Can we get some more of Luke Kennard, please? Kennard was one of the few bright spots for the Pistons in Game 2, scoring 19 points on 6-of-13 from the field and 4-of-6 on 3-pointers. Everyone knows Kennard can shoot but he has some off-the-dribble craft and could have some value as a secondary creator. He’s just 22-years-old and averaged 15.4 points, 4.6 rebounds and 2.9 assists per 36 minutes in the regular season, including shooting 39.3 percent on 3-pointers. And yet, for a team desperate for shooting and offensive creation, he averaged just 22.8 minutes per game and hit the 36-minute threshold just twice. Bruce Brown and Langston Galloway both played more minutes this season. If you’re about to point at his defense, the Pistons allowed fewer points per 100 possessions with him on the floor. Hopefully, this series is proof that Kennard is a bright young player who enjoys a lot more opportunities to show what he can do.

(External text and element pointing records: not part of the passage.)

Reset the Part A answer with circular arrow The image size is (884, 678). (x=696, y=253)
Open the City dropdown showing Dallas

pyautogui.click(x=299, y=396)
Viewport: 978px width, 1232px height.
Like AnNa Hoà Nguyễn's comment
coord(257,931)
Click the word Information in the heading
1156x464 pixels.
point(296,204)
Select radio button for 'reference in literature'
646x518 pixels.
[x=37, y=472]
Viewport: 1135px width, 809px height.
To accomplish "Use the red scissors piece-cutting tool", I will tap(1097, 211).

Milwaukee is so darn deep. This wasn’t one of those games with double-digit players putting up double-digit point totals but it was still a reminder of just how much depth the Bucks have. They barely needed Nikola Mirotic and didn’t have to break the seal on D.J. Wilson in on-garbage time minutes. And beyond that, it’s the ability of so many players to do so many things that make them so dangerous. At any moment they have five shooters on the floor, but they also often have four or five players capable of creating offense off the dribble. The tenents of their offense are so simple but there is so much overlap and interchangeability that it’s impossible to guard.

Next: A historic loss could be the final wake up call the Warriors need

What are you going to do with Giannis? He legitimately might be the most unguardable player in the NBA right now. Stephen Curry and James Harden are incredibly problematic because they can shoot over the top of you. Giannis just goes around, through or over you. He can get to any spot he wants and he can pretty much do whatever he wants when he gets there. The Bucks might get beaten at some point in these playoffs but it certainly won’t be because someone has solved Giannis.